◆ DIRECTIONS: Starting with the line that contains "The image size is (618, 363).", repeat each line exactly through the final line of the listing. No picture should appear in the copy.

▽

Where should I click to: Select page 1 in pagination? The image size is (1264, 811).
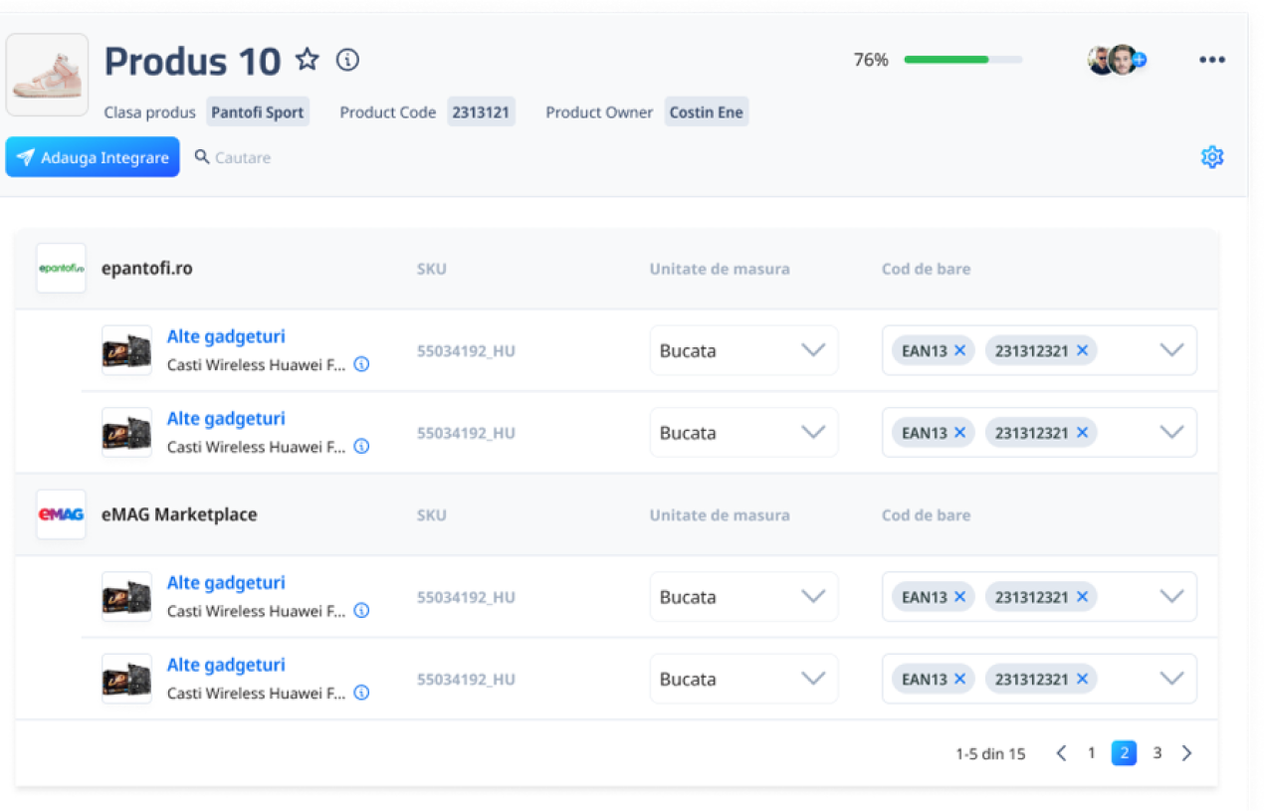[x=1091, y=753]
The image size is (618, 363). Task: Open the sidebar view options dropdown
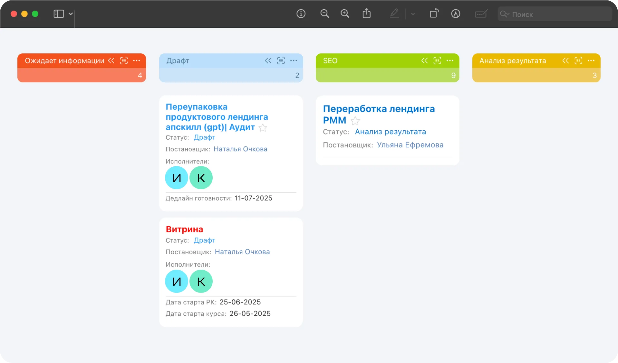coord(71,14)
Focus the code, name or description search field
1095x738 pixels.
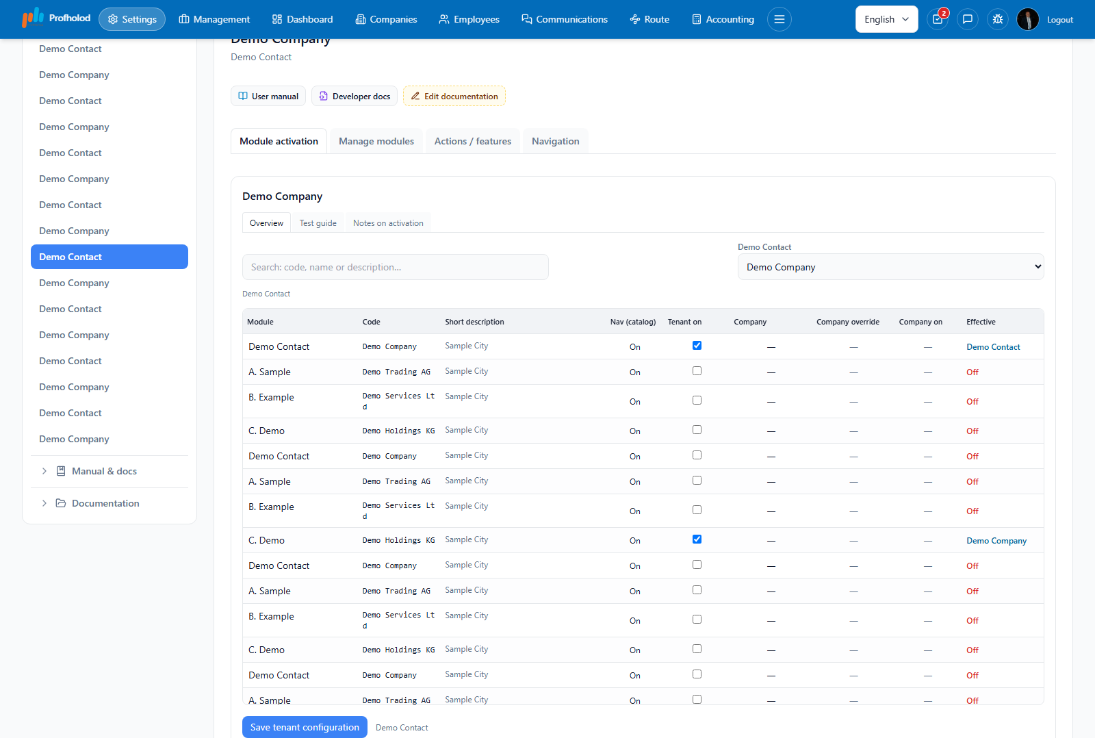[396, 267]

△

◆ FINAL ANSWER:
The image size is (618, 363). Task: Open the sidebar view options dropdown
coord(71,14)
Focus the code, name or description search field
1095x738 pixels.
[396, 267]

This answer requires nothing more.